A peek into some abandoned labs
For the last mixture of the year we take a weird and wistful look at some labs that are no more. Plus the usual mixture of links and other things.
What happens to research buildings when labs close or move away? Some buildings get repurposed into apartments or offices, some get torn down, and others just... sit there. Urban explorers have turned the practice of visiting and documenting abandoned buildings into an art, and some of them have visited former research facilities. It's fascinating to see what gets left behind after labs move out.
One of these abandoned buildings is the former site of the National Institute for Medical Research (NIMR) in Mill Hill, North London. In 2015, the labs that were in this building moved to the newly-built Francis Crick Institute in a more central part of London. Demolition of the old building started in 2018, but before that, urban exploration site Behind Closed Doors visited and took some photos of the empty institute. (Images below used with permission).
You can find more of these images on the Behind Closed Doors site.
Urban exploration YouTube channel The Proper People also has several videos filmed in abandoned research facilities, including this one filmed at the former agricultural research facility of American Cyanamid. (Keen Mixture readers will recognize this video from the "Interesting Things" links in the previous issue. It's how I got started down this rabbit hole.)
And in 2018, Rachel Nuwer wrote for BBC Future about her visit to the abandoned research labs of Amani Hill Research Station in Tanzania.
Meanwhile, the building in which I worked during the first few years of my PhD is no longer standing, but I wonder if anyone ever went in those labs after we left them.
What the Dippin’ Dots ‘cold chain’ can teach us about COVID-19 vaccines, by Maddie Bender in Popular Science
A baby giraffe born in Whipsnade Zoo on the same day the NHS started vaccinating against COVID-19 was named Margaret, after the woman who received the first vaccine.

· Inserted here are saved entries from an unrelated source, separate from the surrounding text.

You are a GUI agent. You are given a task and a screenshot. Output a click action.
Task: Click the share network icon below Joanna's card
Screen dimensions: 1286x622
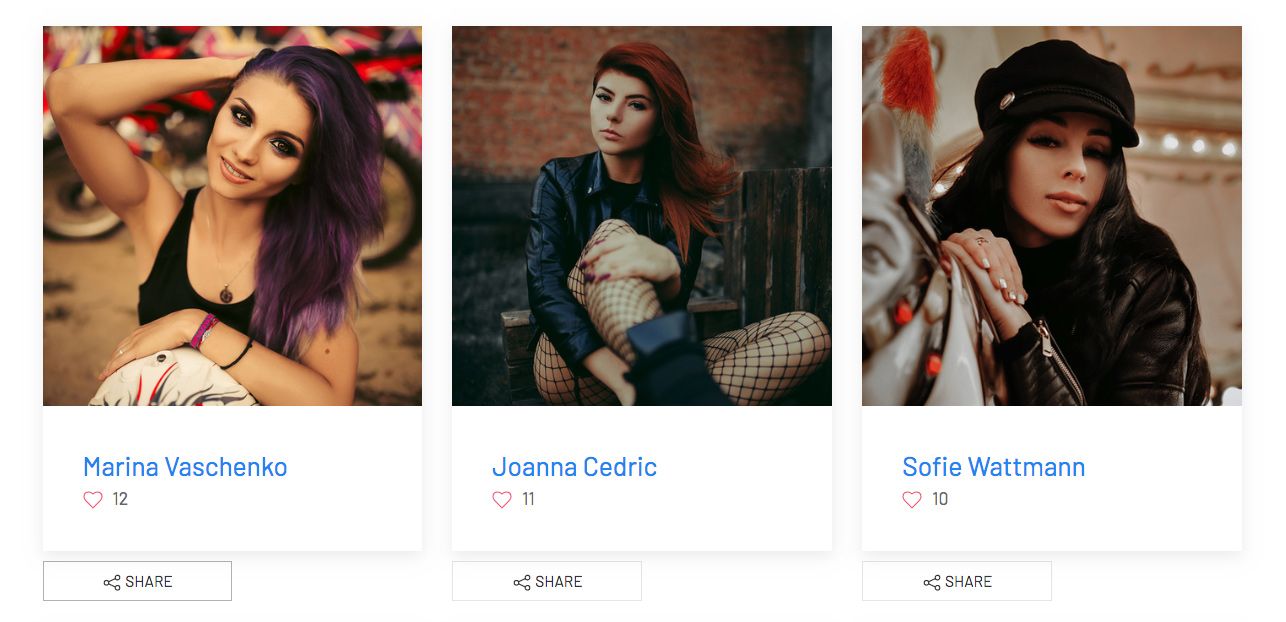pos(522,582)
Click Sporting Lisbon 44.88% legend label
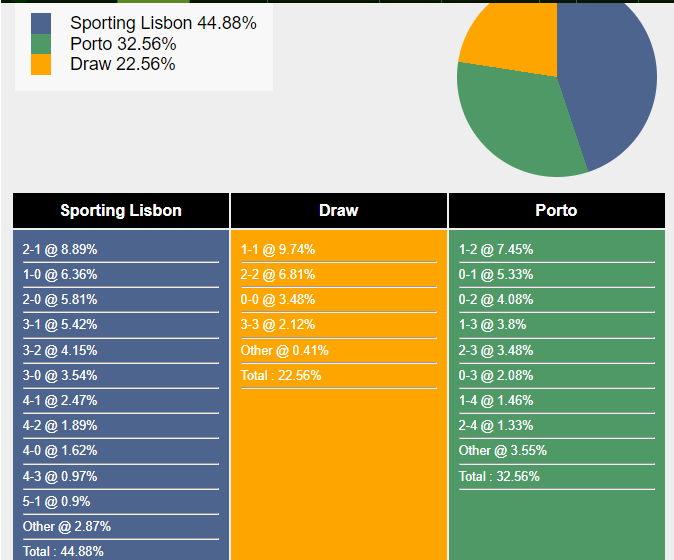 163,23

In 2012, Regina Valkenborgh left a pinhole camera made from a beercan at hte University of Hertfordshire’s observatory, and then forgot about it. Recently, someone found the camera, and the developed image looks amazing!
Boredom is spreading the coronavirus, by Kendra Pierre-Louis in Elemental
The American Society of Microbiology’s annual agar art competition once again inspired some very creative art made by strategically growing bacteria and fungi on growth medium plates.
Things I wrote
I also republished a very old blog post that I originally wrote in 2011:
This was inspired by this tweet from Susanna Harris, which reminded me that I also once had a career-relevant conversation with a plumber!
Sorry, there's no book recommendation this time. I read a few books this month, but none were Mixture material (or had already been featured before). This year hasn't been a great reading year for me. Unless I read another 4.5 books in the next few days, I won't even reach my planned goal of reading 25 books this year. It's okay. I'm blaming the pandemic.
Finally, have a great but safeand small Christmas if you're celebrating, and let's see if we can curb this virus in 2021.